La stampa, sempre pronta a rilanciare le parole del Papa, soprattutto quando si schiera dalla parte dei più poveri, dei disoccupati, di quei diseredati che occupano le periferie dell’esistenza, questa volta si è sottratta al compito di fare da altoparlante alle sue parole di denuncia.

Molti giornali hanno preferito tacere davanti alla tutela della vita embrionale con il suo fragile inizio ancora fuori dal grembo materno, una vita ancora senza parole, soprattutto quando i genitori non se ne prendono abbastanza cura, spaventati dalle conseguenze di una potenziale sofferenza e non si schierano dalla sua parte.

La dignità della vita fragile, nel suo nascere, ma anche tutto l’arco della sua esistenza è la vera sfida della nostra cultura e si misura anche con investimenti concreti sul pano della ricerca e della cura, sul piano della rete del sostegno sociale, necessario per non lasciare mai sole le famiglie, soprattutto quando hanno avuto il coraggio di accogliere la disabilità nelle sue molteplici forme. L’accompagnamento a queste famiglie inizia già nel momento in cui il rischio, prima ancora della stessa malattia, si profila all’orizzonte e si rende urgente e necessario un counseling genetico che accolga nel modo più opportuno ansie e preoccupazioni dei genitori.

La notte del 27 settembre è in molte città italiane la notte del ricercatore: un invito ad accostarsi alla ricerca con la sana curiosità di chi chiede alla scienza risposte concrete ai problemi dell’uomo di oggi, ai problemi della vita per incontrare soluzioni innovative.

Come presidente dell’intergruppo parlamentare sulle malattie rare voglio esprimere la massima solidarietà ai genitori portatori di malattie genetiche e sono impegnata in una serie di iniziative sul piano politico-economico, che individuino risorse adeguate per la ricerca nel campo delle malattie genetiche. Ma la ricerca che sosteniamo è quella a favore della vita, non quella che si limita a identificare le vite difettose, quelle da scartare, per intenderci. La ricerca deve essere al servizio della vita e non servirsi della vita per i suoi esperimenti. Ogni genitore ha diritto di desiderare un figlio sano, nella speranza che la salute sia per lui fonte di felicità, ma il pur legittimo desiderio dei genitori non può trasformarsi nel diritto di decidere chi far nascere e chi no, giudicando quali siano le vite che meritano di essere vissute e quali no!

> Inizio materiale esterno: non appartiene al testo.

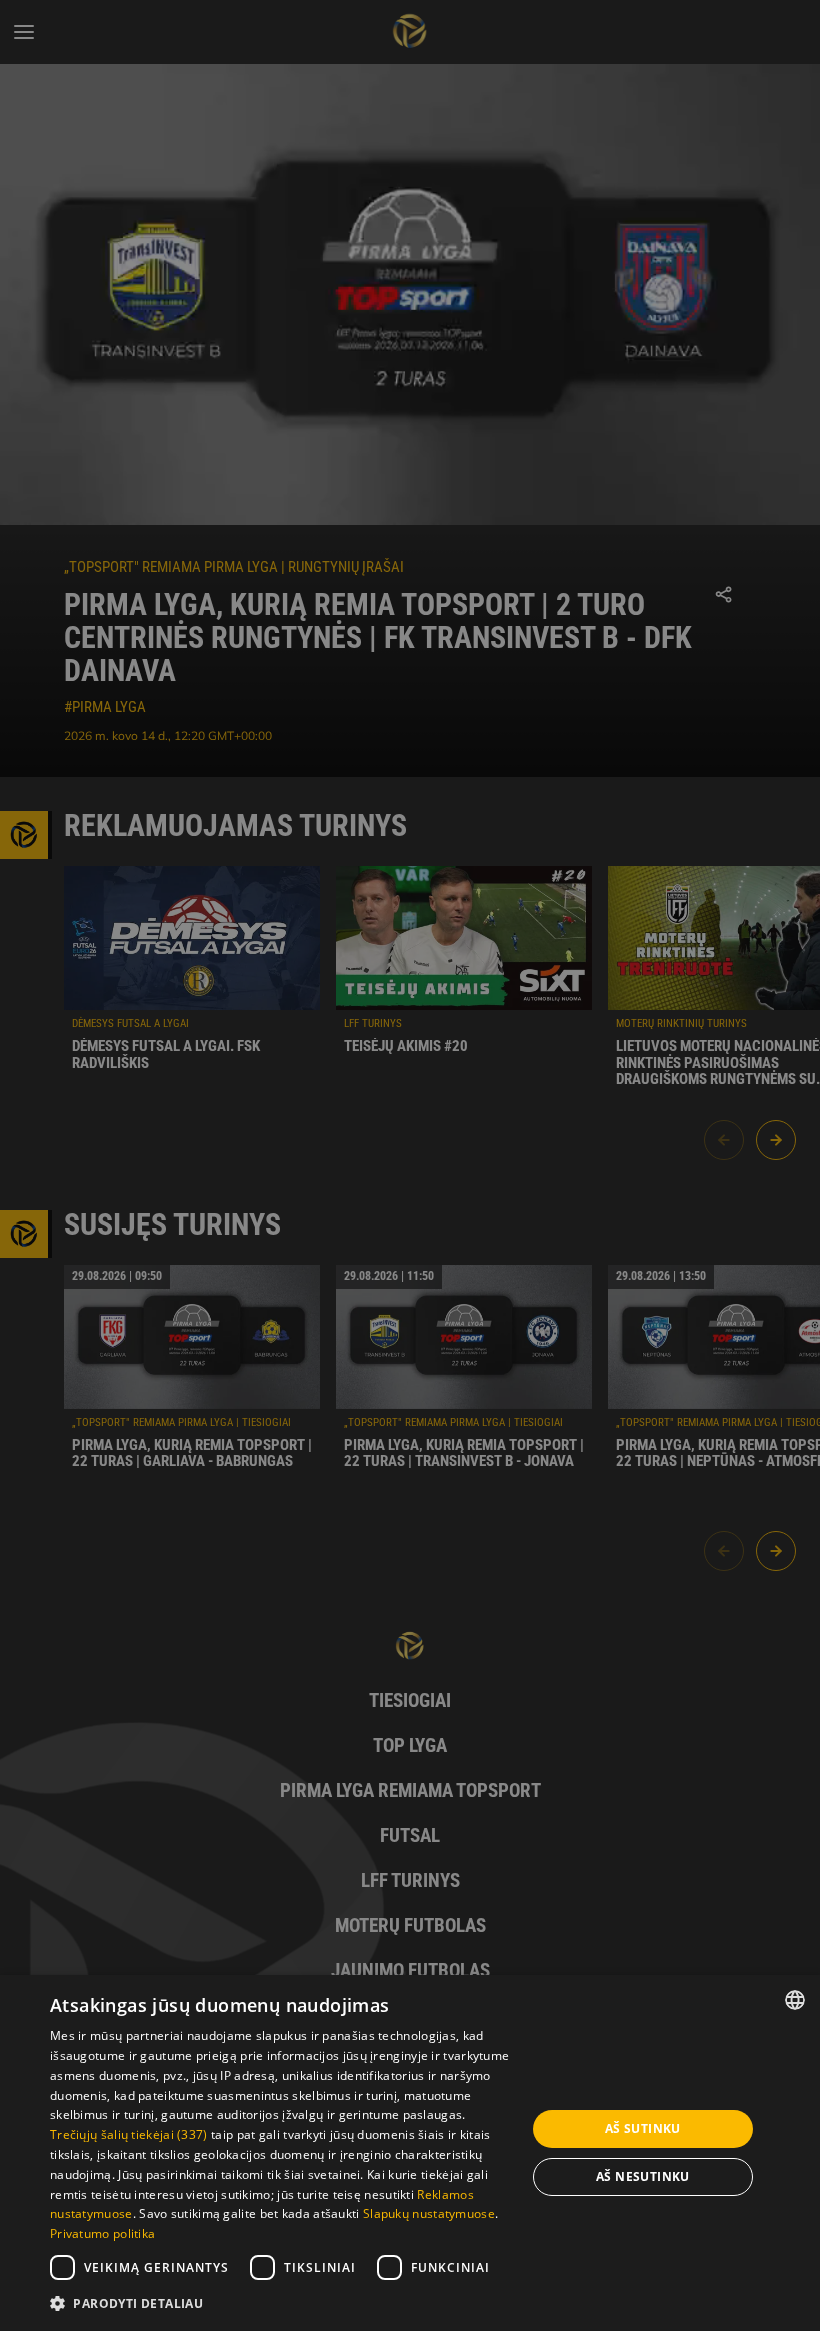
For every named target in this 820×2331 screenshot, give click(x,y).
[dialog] (410, 2153)
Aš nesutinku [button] (643, 2176)
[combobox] (795, 2000)
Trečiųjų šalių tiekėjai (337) (129, 2134)
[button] (281, 2303)
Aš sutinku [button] (643, 2128)
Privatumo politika (102, 2233)
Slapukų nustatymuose (429, 2213)
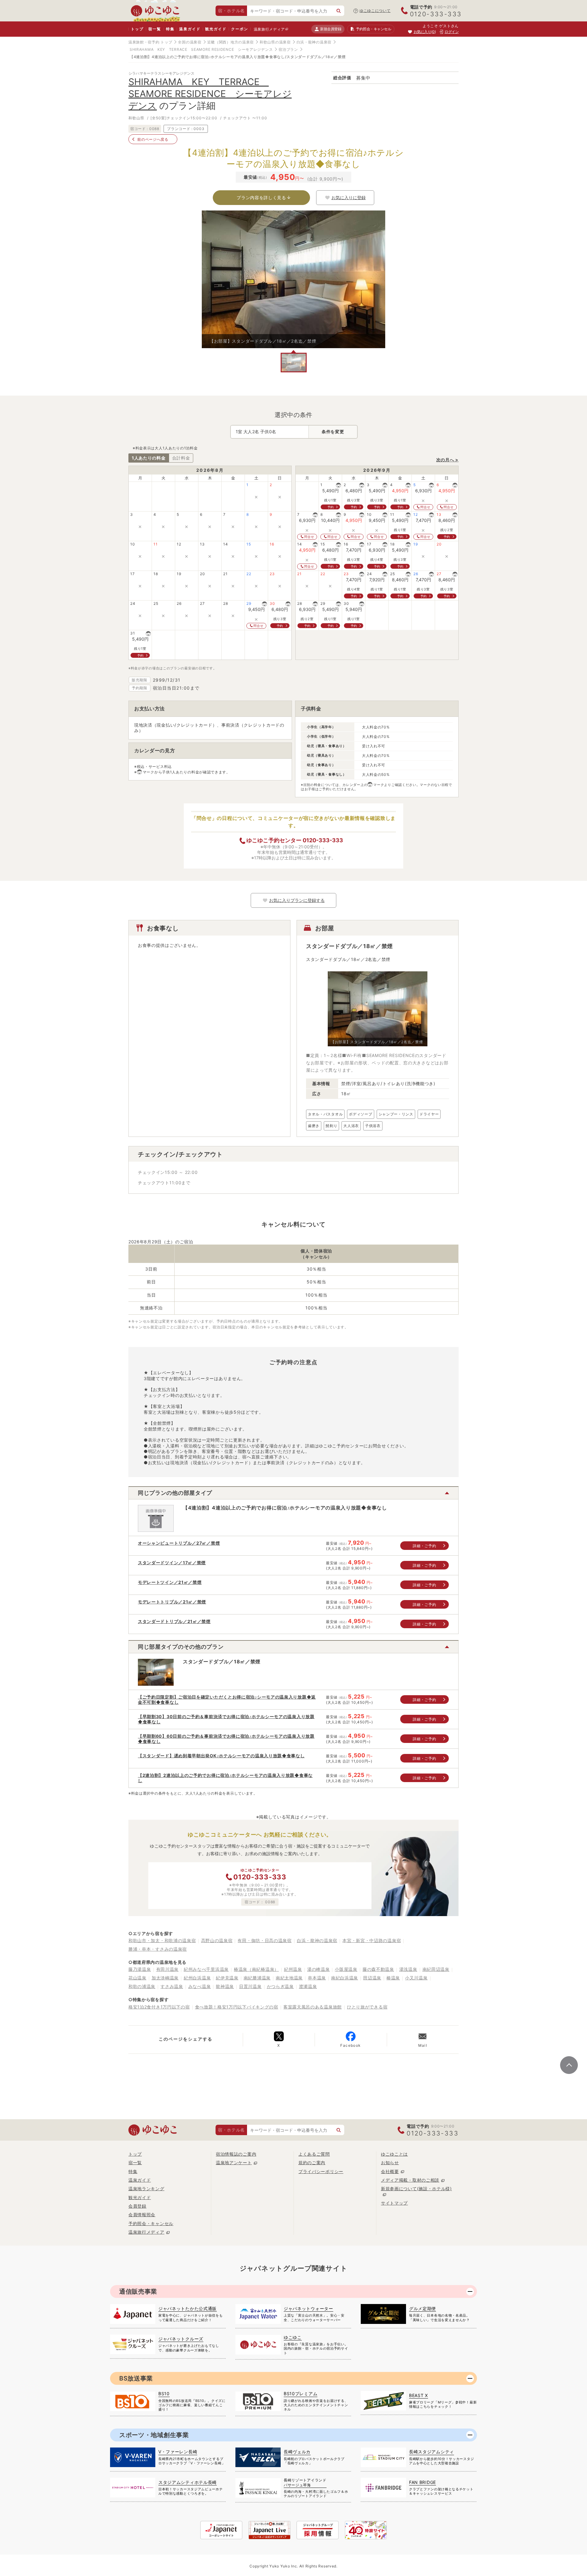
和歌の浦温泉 (141, 1986)
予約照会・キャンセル (150, 2223)
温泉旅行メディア (269, 29)
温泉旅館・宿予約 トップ (150, 42)
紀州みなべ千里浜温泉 (206, 1969)
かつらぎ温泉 (280, 1986)
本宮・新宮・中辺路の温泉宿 (371, 1940)
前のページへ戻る (152, 139)
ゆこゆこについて (375, 10)
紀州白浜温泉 (197, 1977)
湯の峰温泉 (318, 1969)
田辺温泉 (372, 1977)
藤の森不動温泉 (378, 1969)
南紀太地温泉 (289, 1977)
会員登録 (137, 2206)
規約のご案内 (311, 2162)
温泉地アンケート (234, 2162)
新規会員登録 (330, 29)
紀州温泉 (293, 1969)
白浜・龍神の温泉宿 (314, 42)
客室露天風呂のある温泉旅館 (312, 2006)
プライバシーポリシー (320, 2171)
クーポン (239, 29)
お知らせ (390, 2162)
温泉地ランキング (146, 2188)
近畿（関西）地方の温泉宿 (230, 42)
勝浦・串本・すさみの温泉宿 (157, 1949)
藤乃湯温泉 (139, 1969)
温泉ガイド (189, 29)
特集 (170, 29)
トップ (137, 29)
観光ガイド (215, 29)
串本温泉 (317, 1977)
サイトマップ (394, 2203)
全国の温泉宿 (189, 42)
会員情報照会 (141, 2214)
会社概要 (390, 2171)
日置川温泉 (250, 1986)
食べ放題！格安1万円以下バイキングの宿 (236, 2006)
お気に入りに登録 (348, 197)
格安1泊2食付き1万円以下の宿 (159, 2006)
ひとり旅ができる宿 (367, 2006)
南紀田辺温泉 (436, 1969)
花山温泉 (137, 1977)
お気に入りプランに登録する (297, 900)
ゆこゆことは (394, 2154)
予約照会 (373, 29)
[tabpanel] (293, 279)
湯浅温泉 (408, 1969)
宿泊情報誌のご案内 (236, 2154)
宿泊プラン (288, 49)
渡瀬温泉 (308, 1986)
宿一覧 (154, 29)
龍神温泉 (225, 1986)
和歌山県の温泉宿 (275, 42)
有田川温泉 (167, 1969)
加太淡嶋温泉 (165, 1977)
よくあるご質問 (314, 2154)
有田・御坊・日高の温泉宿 (264, 1940)
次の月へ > (447, 459)
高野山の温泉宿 (217, 1940)
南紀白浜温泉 (344, 1977)
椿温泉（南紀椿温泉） (256, 1969)
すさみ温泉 (172, 1986)
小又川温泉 (416, 1977)
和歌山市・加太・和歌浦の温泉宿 (162, 1940)
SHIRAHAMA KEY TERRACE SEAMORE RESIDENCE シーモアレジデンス (201, 49)
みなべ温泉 (199, 1986)
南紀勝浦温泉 (257, 1977)
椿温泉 (393, 1977)
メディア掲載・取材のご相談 (410, 2180)
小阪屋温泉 (346, 1969)
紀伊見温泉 (227, 1977)
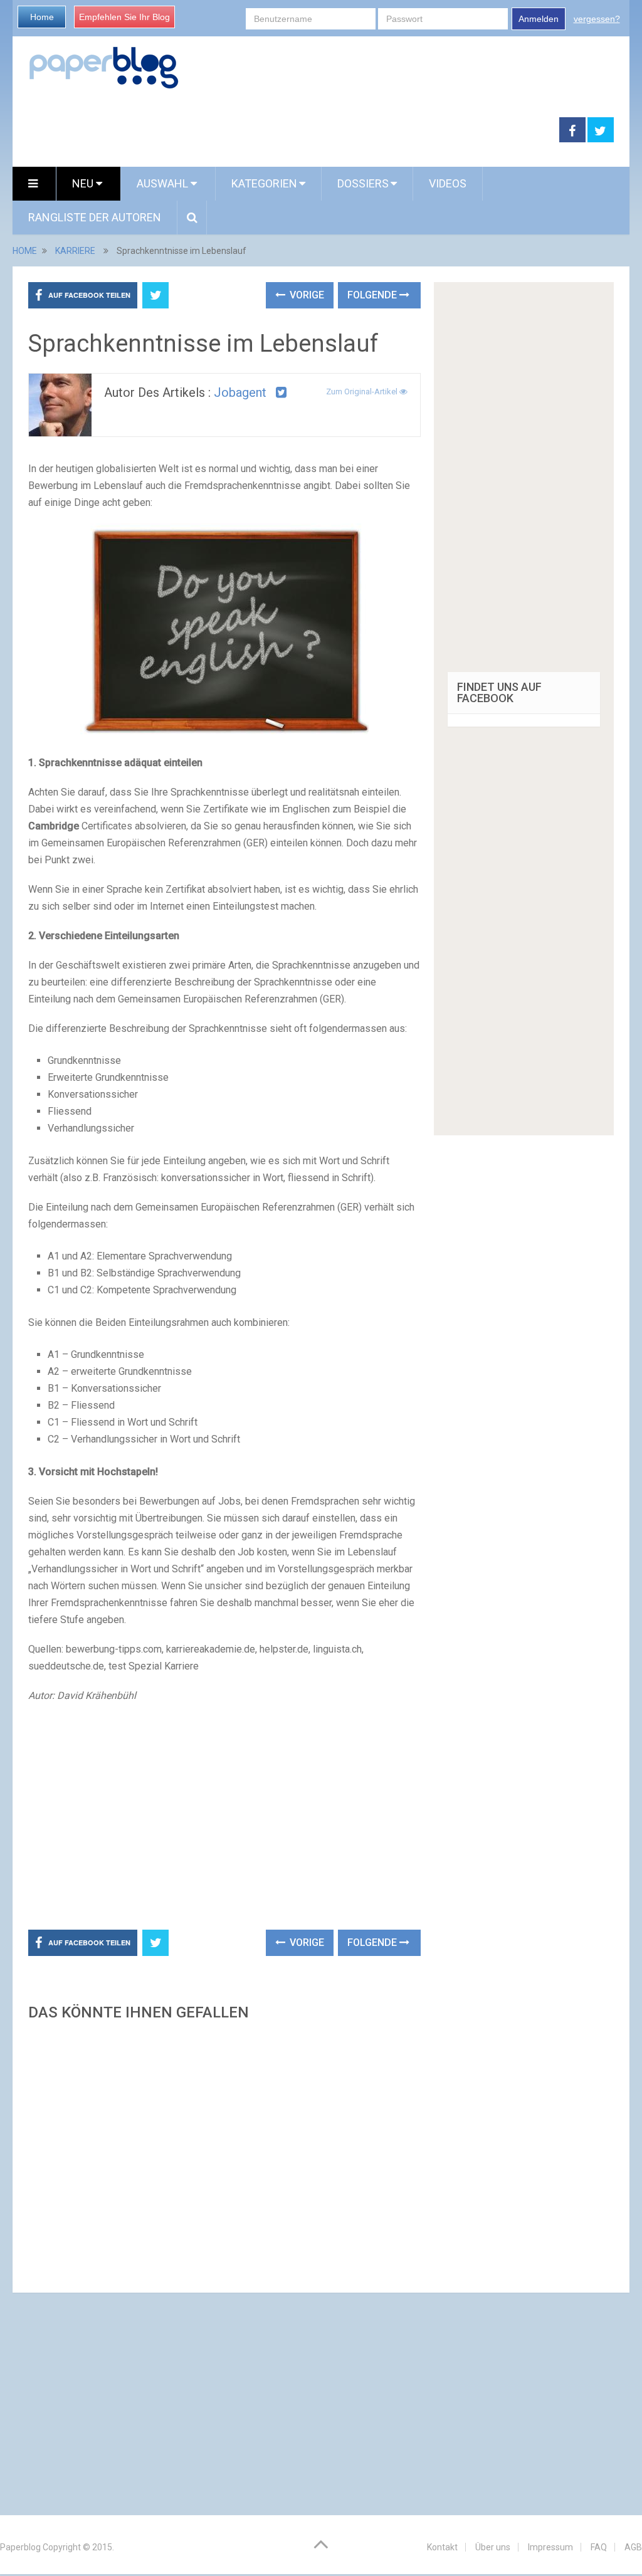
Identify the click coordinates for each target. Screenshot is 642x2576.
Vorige (305, 295)
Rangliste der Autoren (94, 217)
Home (42, 17)
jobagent (240, 392)
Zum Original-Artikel (362, 391)
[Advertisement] (286, 130)
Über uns (492, 2547)
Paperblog (20, 2547)
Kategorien (264, 183)
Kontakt (442, 2547)
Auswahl (164, 183)
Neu (84, 183)
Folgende (373, 295)
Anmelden (538, 19)
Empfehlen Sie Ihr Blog (124, 17)
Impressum (550, 2547)
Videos (447, 183)
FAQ (599, 2547)
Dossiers (363, 183)
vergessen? (597, 19)
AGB (633, 2547)
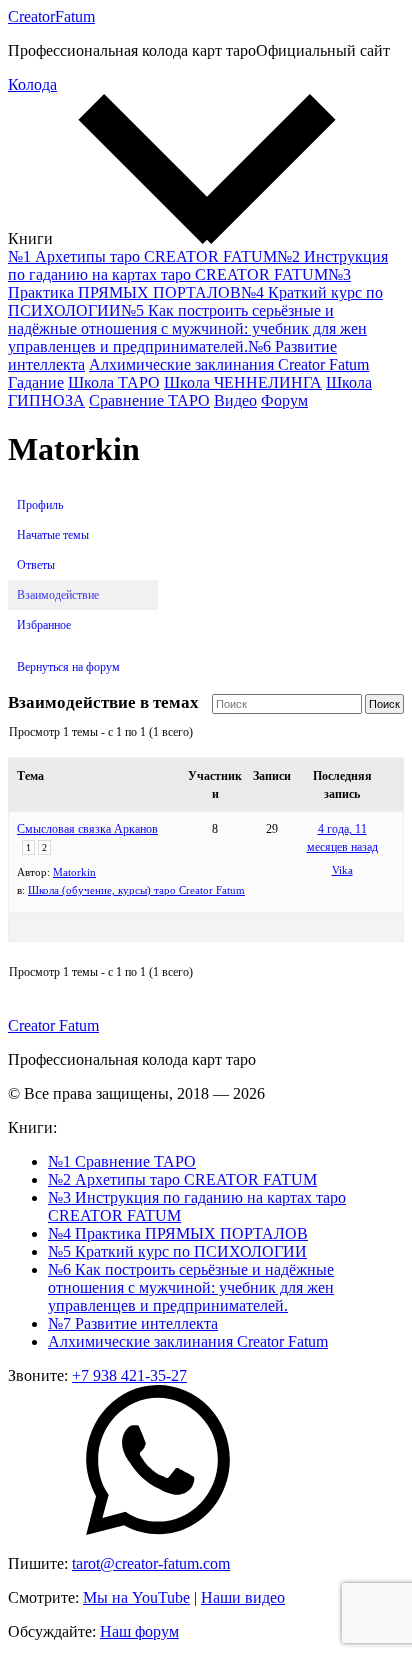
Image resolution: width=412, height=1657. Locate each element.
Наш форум (139, 1631)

E allora ben venga l’iniziativa che ha impegnato tanti Paesi dell’Unione europea in una recente campagna: “L’embrione, uno di noi”, per cui è stato raccolto oltre un milione di firme per una legge di iniziativa popolare che tuteli il riconoscimento giuridico dell’embrione.

Anche noi, che da sempre stiamo dalla parte della vita, vogliamo una legge più coerente, che abbia gli stessi standard in Europa, per questo sono stati mobilitati i ventisette Paesi della Ue che hanno raccolto il milione di firme necessario a far intervenire il legislatore europeo sulla questione della vita nascente.

Alla base della sfida c’è l’idea di non rassegnarsi all’idea che l’aborto sia un fatto ineluttabile e diffondere un chiaro messaggio a favore della tutela assoluta del concepito, senza subordinare il suo diritto a nascere all’onere della prova di chi sa di dover essere geneticamente perfetto per poter iniziare ad avere diritti, compreso quello della vita.

Fonte: IL CASO/ Perché il Tar decide che è meglio morire che vivere da malato?.